Honda, H de hidrógeno


Honda anunció la semana pasada su decisión de abandonar la Fórmula 1 cuando acabe esta temporada, lo que ha significado un terremoto en la competición automovilística más importante del mundo. Aunque el fabricante japonés participó en el Gran Circo como constructor en dos períodos (en la segunda década de los 60 y en la primer década de este siglo), su papel principal ha sido el de suministrador de motores, que en los años 80 permitió a escuderías como McLaren y Williams obtener seis campeonatos de marcas y cinco de pilotos.
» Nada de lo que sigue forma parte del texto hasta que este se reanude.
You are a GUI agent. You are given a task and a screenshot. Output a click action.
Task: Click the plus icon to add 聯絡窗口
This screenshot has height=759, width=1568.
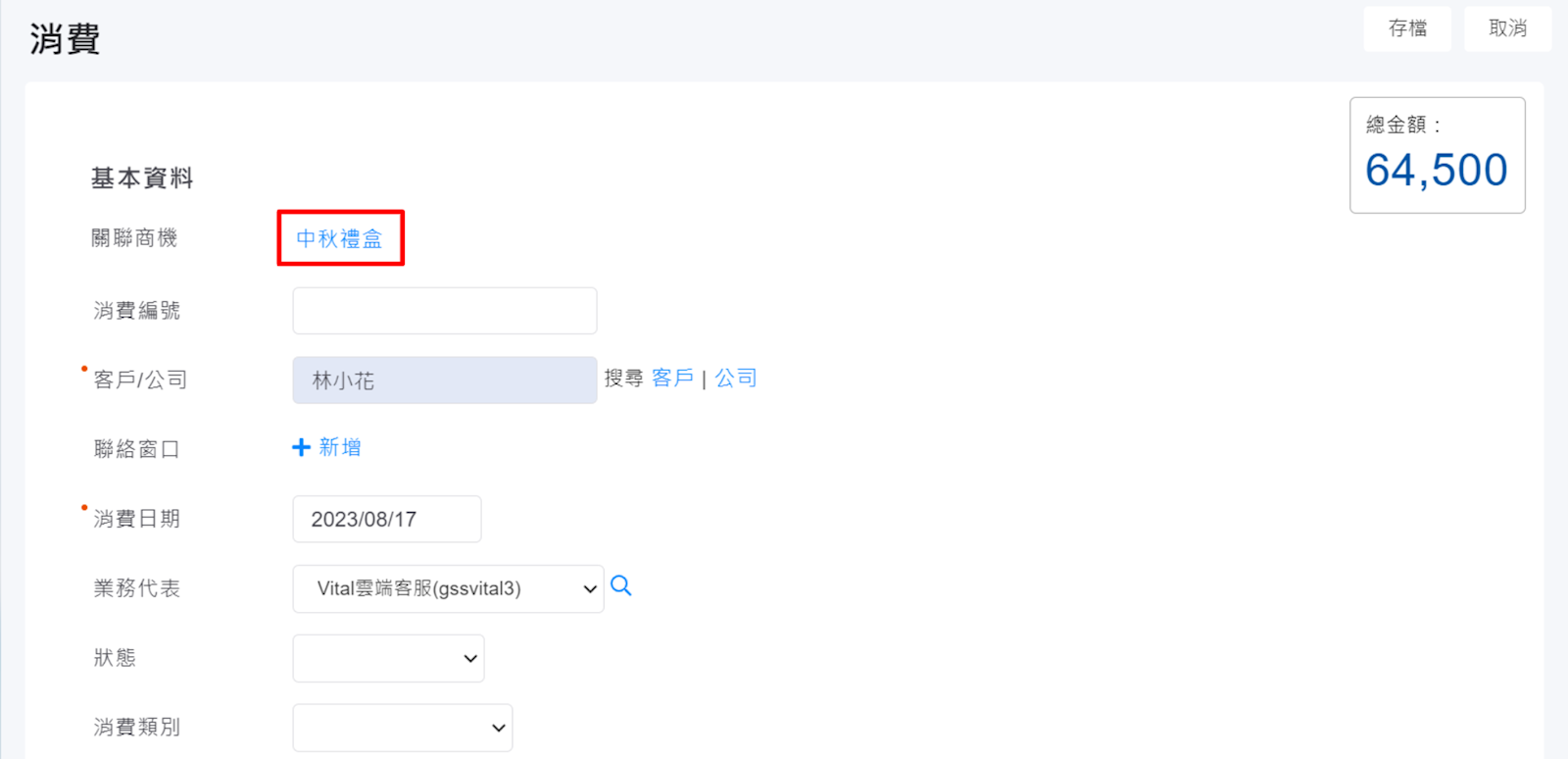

Ayrton Senna, Alain Prost o Nelson Piquet no tendrían el mismo palmarés sin la tecnología y la legendaria fiabilidad —«Honda es Honda»— de la firma nipona.

Tras varios paréntesis, en los últimos años regresó a las carreras y sus motores volvieron a conseguir victorias en una Fórmula 1 hecha a la medida de Mercedes, la última hace solo un mes con el Alpha Tauri de Pierre Gasly. Pero han sido días de vino y rosas, y las pullas de algunos pilotos lenguaraces —Fernando Alonso dijo que era «un gran motor para la GP2» y Max Verstappen que era «una puñetera broma»— han hecho que Honda diga basta: «El automóvil está superando un período de gran transformación que sucede una vez cada cien años. Honda ha decidido lanzarse hacia la huella neutra de carbono en 2050 y se deben emplear los recursos corporativos y el desarrollo hacia áreas de las unidades de potencia del futuro, como la pila de combustible y las baterías, que serán el núcleo de las tecnologías energéticas sin carbono».

Lo interesante de este comunicado es que pone en primer lugar, cuando habla de un futuro sin combustibles fósiles, la pila de hidrógeno, y después las baterías de ion-litio. No es casual. Los coches eléctricos son el presente —y nos los van a vender bien en las próximas décadas—, pero la verdadera solución a los problemas del cambio climático y de la movilidad está en la H. Ya hay trenes de hidrógeno circulando en Alemania, Talgo acaba de presentar un prototipo para Cercanías, Mercedes un camión (GenH2) que tendría 1.000 kilómetros de autonomía, y hasta Airbus se plantea poner a surcar el cielo un avión con motores híbridos de hidrógeno en el 2035. Entonces, sí, el CO2 tendrá los «días contados».